My mother was making french toast for him and he was looking at the bottle of pills. 
I told him that they were for easing the same symptoms he had before,
not to be taken for recreational use.
He said he was fine now.
I told him, you can't just shove it off, it was serious enough a moment ago, and that just doesn't go away. You need to take the doctors order seriously.
He said that they were still going on the business weekend away trip. I told him again what the doctor said and he said he was going.

I ate lunch with them (as they ate breakfast) and I said goodbye
I had said what I could, repeated doctors orders
and he probably will be fine if my mother drives...but FUCK
why do the rules not apply to him?!
I drove home and passed out/crashed on the bed for an hour
I still think I have PTSD from when my mother went into the hospital
I canceled plans for tonight and instead am watching TV and working this whole thing out here.

I have to walk away for my own mental health.
I have to realize that he is going to do whatever he damn well pleases and if (heaven forbid) something goes wrong he will blame someone or something other than himself.
I have to understand, I can not make everything OK all the time


3 comments:

Amel said...

(((HUGS)))

It's always difficult in this type of situation. The frustration...oh boy...you're right, though, you can't help someone that doesn't want to be helped, no matter how much you try.

Mali said...

They never think the rules apply to them!! My father-in-law is the one frustrating us at the moment. He does far too much around the house, and then when we recently got a panicked call from his wife, thinking he'd had a heart attack, we called first his doctor and then the ambulance. He was mad at us for making him go to the hospital, and was quite smug about the fact that he was discharged with "no evidence of a stroke." Even though we've noticed a significant mental decline since then.

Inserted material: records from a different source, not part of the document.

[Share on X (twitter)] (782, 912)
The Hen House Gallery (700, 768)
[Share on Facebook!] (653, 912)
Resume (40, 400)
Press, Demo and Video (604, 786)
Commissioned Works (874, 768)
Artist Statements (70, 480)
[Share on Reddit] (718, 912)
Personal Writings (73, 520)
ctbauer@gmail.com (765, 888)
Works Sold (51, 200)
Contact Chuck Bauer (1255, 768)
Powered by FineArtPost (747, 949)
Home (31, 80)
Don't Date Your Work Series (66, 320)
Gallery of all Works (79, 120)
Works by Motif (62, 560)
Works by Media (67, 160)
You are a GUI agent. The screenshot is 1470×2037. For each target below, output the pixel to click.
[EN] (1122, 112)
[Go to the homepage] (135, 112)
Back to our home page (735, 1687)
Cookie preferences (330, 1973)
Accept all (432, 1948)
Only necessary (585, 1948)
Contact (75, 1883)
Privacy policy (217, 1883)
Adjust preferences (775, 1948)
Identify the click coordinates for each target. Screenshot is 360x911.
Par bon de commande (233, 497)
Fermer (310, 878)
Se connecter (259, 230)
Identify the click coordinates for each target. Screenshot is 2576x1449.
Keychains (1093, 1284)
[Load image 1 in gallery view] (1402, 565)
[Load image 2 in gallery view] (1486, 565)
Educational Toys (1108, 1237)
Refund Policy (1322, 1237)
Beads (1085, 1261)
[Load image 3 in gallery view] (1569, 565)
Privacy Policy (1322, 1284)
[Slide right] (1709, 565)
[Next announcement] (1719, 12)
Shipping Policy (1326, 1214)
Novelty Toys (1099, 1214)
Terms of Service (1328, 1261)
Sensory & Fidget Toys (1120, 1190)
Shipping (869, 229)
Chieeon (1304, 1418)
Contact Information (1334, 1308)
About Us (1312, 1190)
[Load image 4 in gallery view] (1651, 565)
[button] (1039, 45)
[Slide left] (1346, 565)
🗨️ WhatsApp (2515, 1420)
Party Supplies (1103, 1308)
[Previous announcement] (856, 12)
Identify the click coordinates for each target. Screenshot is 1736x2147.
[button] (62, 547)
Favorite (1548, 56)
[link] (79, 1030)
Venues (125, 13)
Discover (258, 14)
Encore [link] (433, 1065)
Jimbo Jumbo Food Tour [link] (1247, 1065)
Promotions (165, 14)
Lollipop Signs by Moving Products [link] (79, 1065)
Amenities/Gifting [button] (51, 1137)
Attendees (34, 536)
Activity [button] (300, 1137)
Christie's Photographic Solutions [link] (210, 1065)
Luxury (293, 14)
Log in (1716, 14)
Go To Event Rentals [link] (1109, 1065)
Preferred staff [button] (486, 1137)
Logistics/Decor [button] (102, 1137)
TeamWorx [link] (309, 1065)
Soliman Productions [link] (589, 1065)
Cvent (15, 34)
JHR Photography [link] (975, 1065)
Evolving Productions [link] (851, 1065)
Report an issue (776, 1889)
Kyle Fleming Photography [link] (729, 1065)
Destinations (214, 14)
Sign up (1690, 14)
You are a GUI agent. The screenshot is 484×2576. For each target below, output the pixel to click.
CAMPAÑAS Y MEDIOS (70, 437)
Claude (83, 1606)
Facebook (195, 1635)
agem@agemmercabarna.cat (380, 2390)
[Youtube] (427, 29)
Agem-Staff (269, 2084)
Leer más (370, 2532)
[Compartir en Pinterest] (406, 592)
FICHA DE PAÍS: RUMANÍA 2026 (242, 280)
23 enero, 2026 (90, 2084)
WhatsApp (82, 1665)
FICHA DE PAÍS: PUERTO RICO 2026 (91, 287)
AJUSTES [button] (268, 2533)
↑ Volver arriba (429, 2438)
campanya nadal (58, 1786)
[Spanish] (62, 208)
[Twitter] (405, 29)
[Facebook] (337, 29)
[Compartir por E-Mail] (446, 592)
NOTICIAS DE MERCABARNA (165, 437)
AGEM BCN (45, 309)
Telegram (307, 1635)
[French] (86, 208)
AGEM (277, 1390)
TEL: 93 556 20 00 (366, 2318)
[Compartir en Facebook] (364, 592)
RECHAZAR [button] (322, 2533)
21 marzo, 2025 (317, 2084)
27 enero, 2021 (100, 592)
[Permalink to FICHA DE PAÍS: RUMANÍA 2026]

The only thing we have tried on him is to point out that if he keeps taking risks, one day it will be a severe stroke, and then he'll have to live his worst nightmare, of being incapacitated, perhaps immobile or even unable to speak. It was tough speaking those harsh words, and I'm not sure if they got through, but he's been asking my husband to help a lot more since then.

Still, there are times when we just have to walk away and say "it's his life." Except that it isn't - it's his wife's life, and ours, that are affected as well as his. Argh.

Sorry - didn't mean to make it about me. Just wanted to let you know I hear you!

CandyGirl said...

Some people can't face the idea that they are mortal. If they make changes that means they are acknowledging that they weren't doing things right in the past. It is easier for them to hide and pretend that things are fine and nothing needs to change than go through any pain or discomfort right now, even if is going to improve their life overall - very short term thinking, and being deliberately blind to to the sharp curves farther down the road is just childish and inconsiderate for all of the people that love and care for them too.

My mom is the same way. She knows there are things she needs to be doing to improve her health, but she does almost nothing. She has ignored serious health issues until she was hospitalized for emergency surgery, refuses to change eating habits, and gets almost no exercise. She eats absolute crap most days. I visited recently and tried to showed her some very easy recipes that were tasty and healthy (literally open package of chicken, shake spices onto chicken, cook for 4 hours in slow cooker), but she still goes out every day and eats fast food.

Everything is too hard or too much trouble or outside of their comfort zone. I don't know how to get through to my mom either, so no advice here, just commiseration.